> [TASK DESCRIPTION]: Return the listing in full. Keep every word as it stands.
**** TASK INPUTS ****
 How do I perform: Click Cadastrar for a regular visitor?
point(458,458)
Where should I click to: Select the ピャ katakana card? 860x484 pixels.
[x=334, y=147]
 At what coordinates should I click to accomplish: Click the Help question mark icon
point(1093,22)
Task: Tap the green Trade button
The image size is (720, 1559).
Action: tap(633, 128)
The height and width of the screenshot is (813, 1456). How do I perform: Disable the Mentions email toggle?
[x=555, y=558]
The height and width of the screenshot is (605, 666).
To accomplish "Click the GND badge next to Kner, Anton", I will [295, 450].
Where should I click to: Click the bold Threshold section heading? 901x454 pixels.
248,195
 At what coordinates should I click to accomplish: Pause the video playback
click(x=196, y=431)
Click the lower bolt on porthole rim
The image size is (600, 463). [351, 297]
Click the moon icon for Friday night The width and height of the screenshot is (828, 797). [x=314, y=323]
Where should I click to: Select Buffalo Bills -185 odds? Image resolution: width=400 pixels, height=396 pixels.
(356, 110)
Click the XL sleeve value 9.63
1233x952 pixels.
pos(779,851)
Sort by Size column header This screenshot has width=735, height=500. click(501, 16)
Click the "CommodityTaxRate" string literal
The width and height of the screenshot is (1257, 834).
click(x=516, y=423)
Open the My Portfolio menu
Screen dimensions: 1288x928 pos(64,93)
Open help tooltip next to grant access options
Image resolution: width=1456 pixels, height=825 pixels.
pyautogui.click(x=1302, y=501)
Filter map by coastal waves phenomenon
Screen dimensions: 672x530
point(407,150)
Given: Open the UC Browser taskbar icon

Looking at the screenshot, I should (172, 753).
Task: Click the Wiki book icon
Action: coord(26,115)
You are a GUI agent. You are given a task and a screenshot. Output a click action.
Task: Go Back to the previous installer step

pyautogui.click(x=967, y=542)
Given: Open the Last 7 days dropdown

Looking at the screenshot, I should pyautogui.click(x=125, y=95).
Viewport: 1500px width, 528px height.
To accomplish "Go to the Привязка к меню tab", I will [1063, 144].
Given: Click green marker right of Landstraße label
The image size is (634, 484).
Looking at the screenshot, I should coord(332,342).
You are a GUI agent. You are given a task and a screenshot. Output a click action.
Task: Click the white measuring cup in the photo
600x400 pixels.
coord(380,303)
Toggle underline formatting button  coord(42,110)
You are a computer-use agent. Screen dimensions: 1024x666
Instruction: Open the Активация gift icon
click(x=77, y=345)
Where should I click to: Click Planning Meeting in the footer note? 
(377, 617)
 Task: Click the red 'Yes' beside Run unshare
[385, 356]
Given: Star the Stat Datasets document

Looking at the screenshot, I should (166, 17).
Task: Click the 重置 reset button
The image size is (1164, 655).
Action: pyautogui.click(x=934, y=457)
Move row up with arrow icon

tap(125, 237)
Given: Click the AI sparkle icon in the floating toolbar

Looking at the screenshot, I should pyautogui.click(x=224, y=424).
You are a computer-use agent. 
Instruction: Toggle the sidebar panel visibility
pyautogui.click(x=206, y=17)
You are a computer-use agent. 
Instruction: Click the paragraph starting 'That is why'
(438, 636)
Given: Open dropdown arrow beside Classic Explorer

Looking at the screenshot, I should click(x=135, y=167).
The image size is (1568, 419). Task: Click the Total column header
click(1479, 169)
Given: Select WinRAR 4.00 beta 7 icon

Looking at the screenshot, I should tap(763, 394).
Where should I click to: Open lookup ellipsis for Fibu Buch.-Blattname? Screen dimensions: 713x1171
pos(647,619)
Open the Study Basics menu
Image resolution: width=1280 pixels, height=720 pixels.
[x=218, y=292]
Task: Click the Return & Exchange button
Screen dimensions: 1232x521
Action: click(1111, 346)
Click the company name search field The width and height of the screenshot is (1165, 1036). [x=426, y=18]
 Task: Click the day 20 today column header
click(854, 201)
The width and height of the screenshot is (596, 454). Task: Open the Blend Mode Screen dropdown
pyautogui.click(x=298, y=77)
****
> [REPLY]:
 How do I perform: Click Cadastrar for a regular visitor?
point(458,458)
Where should I click to: Select the ピャ katakana card? 860x484 pixels.
[x=334, y=147]
 At what coordinates should I click to accomplish: Click the Help question mark icon
point(1093,22)
Task: Tap the green Trade button
The image size is (720, 1559).
Action: tap(633, 128)
The height and width of the screenshot is (813, 1456). How do I perform: Disable the Mentions email toggle?
[x=555, y=558]
The height and width of the screenshot is (605, 666).
To accomplish "Click the GND badge next to Kner, Anton", I will [295, 450].
Where should I click to: Click the bold Threshold section heading? 901x454 pixels.
248,195
 At what coordinates should I click to accomplish: Pause the video playback
click(x=196, y=431)
Click the lower bolt on porthole rim
The image size is (600, 463). [351, 297]
Click the moon icon for Friday night The width and height of the screenshot is (828, 797). [x=314, y=323]
Where should I click to: Select Buffalo Bills -185 odds? Image resolution: width=400 pixels, height=396 pixels.
(356, 110)
Click the XL sleeve value 9.63
1233x952 pixels.
pos(779,851)
Sort by Size column header This screenshot has width=735, height=500. click(501, 16)
Click the "CommodityTaxRate" string literal
The width and height of the screenshot is (1257, 834).
click(x=516, y=423)
Open the My Portfolio menu
Screen dimensions: 1288x928 pos(64,93)
Open help tooltip next to grant access options
Image resolution: width=1456 pixels, height=825 pixels.
pyautogui.click(x=1302, y=501)
Filter map by coastal waves phenomenon
Screen dimensions: 672x530
point(407,150)
Given: Open the UC Browser taskbar icon

Looking at the screenshot, I should (172, 753).
Task: Click the Wiki book icon
Action: coord(26,115)
You are a GUI agent. You are given a task and a screenshot. Output a click action.
Task: Go Back to the previous installer step

pyautogui.click(x=967, y=542)
Given: Open the Last 7 days dropdown

Looking at the screenshot, I should pyautogui.click(x=125, y=95).
Viewport: 1500px width, 528px height.
To accomplish "Go to the Привязка к меню tab", I will [1063, 144].
Given: Click green marker right of Landstraße label
The image size is (634, 484).
Looking at the screenshot, I should coord(332,342).
You are a GUI agent. You are given a task and a screenshot. Output a click action.
Task: Click the white measuring cup in the photo
600x400 pixels.
coord(380,303)
Toggle underline formatting button  coord(42,110)
You are a computer-use agent. Screen dimensions: 1024x666
Instruction: Open the Активация gift icon
click(x=77, y=345)
Where should I click to: Click Planning Meeting in the footer note? 
(377, 617)
 Task: Click the red 'Yes' beside Run unshare
[385, 356]
Given: Star the Stat Datasets document

Looking at the screenshot, I should (166, 17).
Task: Click the 重置 reset button
The image size is (1164, 655).
Action: pyautogui.click(x=934, y=457)
Move row up with arrow icon

tap(125, 237)
Given: Click the AI sparkle icon in the floating toolbar

Looking at the screenshot, I should pyautogui.click(x=224, y=424).
You are a computer-use agent. 
Instruction: Toggle the sidebar panel visibility
pyautogui.click(x=206, y=17)
You are a computer-use agent. 
Instruction: Click the paragraph starting 'That is why'
(438, 636)
Given: Open dropdown arrow beside Classic Explorer

Looking at the screenshot, I should click(x=135, y=167).
The image size is (1568, 419). Task: Click the Total column header
click(1479, 169)
Given: Select WinRAR 4.00 beta 7 icon

Looking at the screenshot, I should tap(763, 394).
Where should I click to: Open lookup ellipsis for Fibu Buch.-Blattname? Screen dimensions: 713x1171
pos(647,619)
Open the Study Basics menu
Image resolution: width=1280 pixels, height=720 pixels.
[x=218, y=292]
Task: Click the Return & Exchange button
Screen dimensions: 1232x521
Action: click(1111, 346)
Click the company name search field The width and height of the screenshot is (1165, 1036). [x=426, y=18]
 Task: Click the day 20 today column header
click(854, 201)
The width and height of the screenshot is (596, 454). Task: Open the Blend Mode Screen dropdown
pyautogui.click(x=298, y=77)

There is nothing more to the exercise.